DenisRustand / INLAjoint

Joint modeling multivariate longitudinal and time-to-event outcomes with INLA
15 stars 0 forks source link

problem fitting joint model for longitudinal and multistate processes #27

Closed ElsaVazquez29 closed 3 months ago

ElsaVazquez29 commented 11 months ago

Hi Denis,

Thanks again for your continued work in developing this package. It has been super useful for my research.

I am trying to use the INLAjoint package to fit a model with two continuous time-dependent covariates and with a multistate process with 4 transitions (similar to the illness-death multistate model but with an extra transition from the illness to the healthy/no-illness state). Once, I get the data for the multistate model in the right format, ie. for each transition, I have the Tstart, Tstop and status format; the data for the multistate model has 36800 observations. The data for the longitudinal model (the two time-dependent covariates) has 21043 observations.

I fit the joint model with the transitions indicated for the multistate model; and

Error in [.data.frame(data_cox[[m]], , modelFE[[k]][[1]][j]) : undefined columns selected

I have been able to fit other multistate models using this package with 2 or more time-dependent covariates (with fixed effects other than time or splines for time). However, in those cases the datasets for the multistate models had less observations than the datasets for the time-dependent covariates.

Could this error be happening because the dataset for the time-to-event outcomes (for the multistate model) has a bigger sample size than the dataset for the time-dependent covariates?

Any help in solving this would be greatly appreciated.

DenisRustand commented 11 months ago

Hi Elsa, Thank you for your feedback! I am currently out of the office for conferences but I'll try to fix the error once I get back. It looks like the code is trying to find some covariates for fixed effects in the survival datasets but they are not there... I think you can fix it temporarily while waiting for a real fix from my side: If you include covariates in the longitudinal (e.g., sex, race, treatment), can you try to have these covariates also in the survival datasets (with the same names)? I think it should fix the issue for now and in the future I'll adapt the code so that it grabs these covariates from the longitudinal data. If this does not fix the issue, it may be useful if you can share a reproducible example of the error (given the message, the error should persist even with a couple observations from the data). Best, Denis

ElsaVazquez29 commented 10 months ago

Hi Denis, Thank you for taking your time to answer my issue! I tried the solution you proposed, including covariates in the longitudinal dataset with the same name as in the survival datasets, and unfortunately I still got the same error.

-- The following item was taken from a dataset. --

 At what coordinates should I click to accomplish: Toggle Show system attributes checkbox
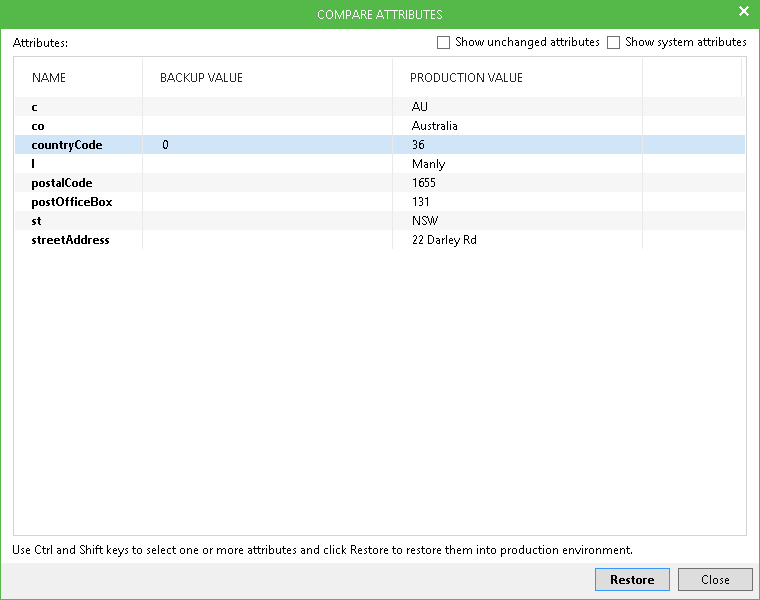tap(614, 43)
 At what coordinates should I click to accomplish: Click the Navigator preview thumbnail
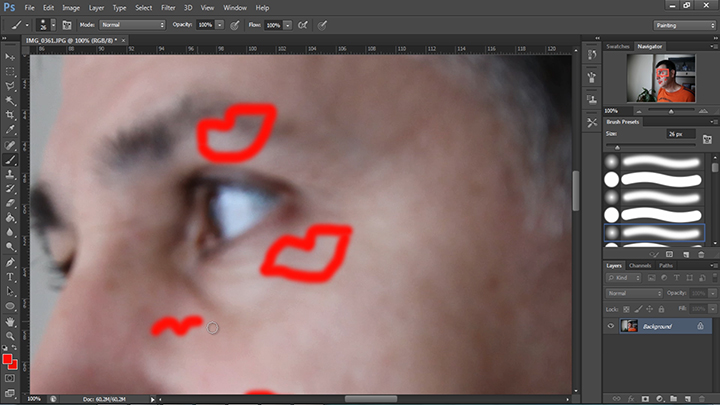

Here are the longitudinal and the survival datasets. toy_dt1_e contains the data for transition 1 in the multistate model, toy_dt2_e contains the data for transition 2, toy_dt3_e contains the data for transition3, and toy_dt4_e contains the data for transition 4, toy_longi_e contains the longitudinal data for the two outcomes (outcome1 and outcome2). The id variable is called "id" in all datasets, for the longitudinal data, time for each measurement is "time_years". The variable "covariate_1" is the same in the transition and longitudinal datasets. If you take the "covariate_1" out of the formula for the model for outcome1 and outcome2 from the longitudinal dataset the model runs.

Here is the code I used to fit the model.

setting up models for all transitions in multistate models

t1=inla.surv(time=toy_dt1_e$Tstop, truncation=toy_dt1_e$Tstart, event=toy_dt1_e$status) t2=inla.surv(time=toy_dt2_e$Tstop, truncation=toy_dt2_e$Tstart, event=toy_dt2_e$status) t3=inla.surv(time=toy_dt3_e$Tstop, truncation=toy_dt3_e$Tstart, event=toy_dt3_e$status) t4=inla.surv(time=toy_dt4_e$Tstop, truncation=toy_dt4_e$Tstart, event=toy_dt4_e$status)

toy_mjoint=joint(formSurv = list(t1~covariate_1, t2~covariate_1, t3~covariate_1, t4~covariate_1), formLong = list(outcome1~covariate_1+time_years+(1+time_years|id), outcome2~covariate_1+time_years+(1+time_years|id)), basRisk=c("rw2", "rw2", "rw2", "rw2"), dataLong=toy_longi_e, id="id", timeVar="time_years", corLong=FALSE, family=c("normal", "normal"), assoc = list(c("CV", "CV", "CV", "CV"), c("CV", "CV","CV", "CV")), dataSurv = list(toy_dt1_e, toy_dt2_e, toy_dt3_e, toy_dt4_e), control=list(verbose=TRUE,strategy="adaptive", int.strategy="eb", priorFixed=list(mean=0, prec=0.16, mean.intercept=0, prec.intercept=0.16), priorAssoc=list(mean=0, prec=0.16) ))

Please let me know if you are able to use the datasets.

Thank you again for your help!

Elsa Vazquez Arreola toy_dt1_e.txt toy_dt2_e.txt toy_dt3_e.txt toy_dt4_e.txt toy_longi_e.txt

DenisRustand commented 10 months ago

Hi Elsa, The code you shared runs without errors, do you still have the same error message as in your first message? Best, Denis

ElsaVazquez29 commented 9 months ago

Hi Denis,

I updated my version of INLAjoint and now the code I uploaded works. Now, I get the following error when I include interactions of the time variable with other covariates in the models of the time-dependent covariates.

Error in [.data.frame(data_cox[[m]], , ntvar) : undefined columns selected

DenisRustand commented 9 months ago

Hi Elsa,

It should be fixed now.

Best, Denis